Noble Andrew Hull (March 11, 1827 – January 28, 1907) was a U.S. Representative from Florida and the sixth Lieutenant Governor of Florida.

Early life

Born in Little York, Georgia, and raised on a plantation, Hull attended the county schools and Chatham Academy in Savannah, Georgia. He engaged in mercantile pursuits in Savannah in 1845. In 1851, he moved to Florida and continued his business in Columbia County. When Suwannee County was formed out of part of Columbia County in 1858, was elected the new county's first sheriff.

The Civil War
Hull represented Columbia County in the Florida House of Representatives in 1860 and 1861 and was present at the convention in which Florida seceded from the Union. During the Civil War, he served as captain of Company H, First Florida Cavalry, in the Confederate States Army. After the war, he settled in Jacksonville, where his home remained except for a three-year period he spent in Sanford.

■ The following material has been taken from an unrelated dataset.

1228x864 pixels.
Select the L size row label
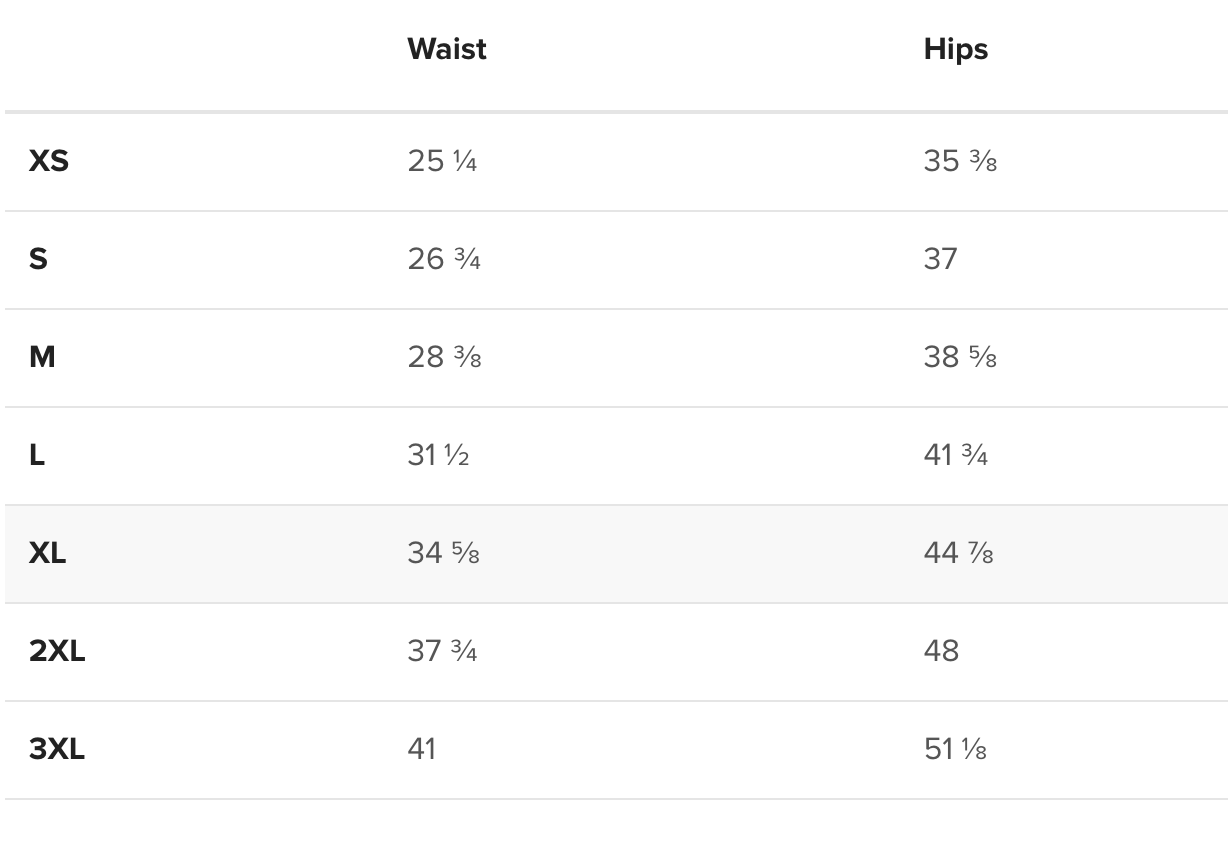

Lieutenant Governor and Congressman
Hull was sworn in as Florida's sixth lieutenant governor along with Governor George F. Drew on January 2, 1877. He was elected to the U.S. House of Representatives in 1878, and the following year, he resigned as Lieutenant Governor. Hull took his seat in the 46th Congress on March 4, 1879. However, his opponent, Horatio Bisbee, Jr., contested the election and succeeded him on January 22, 1881.

Later life
After his term in Congress, Hull served as assistant postmaster of Jacksonville from 1884 to 1888 and clerk of Duval County circuit court from 1888 to 1900.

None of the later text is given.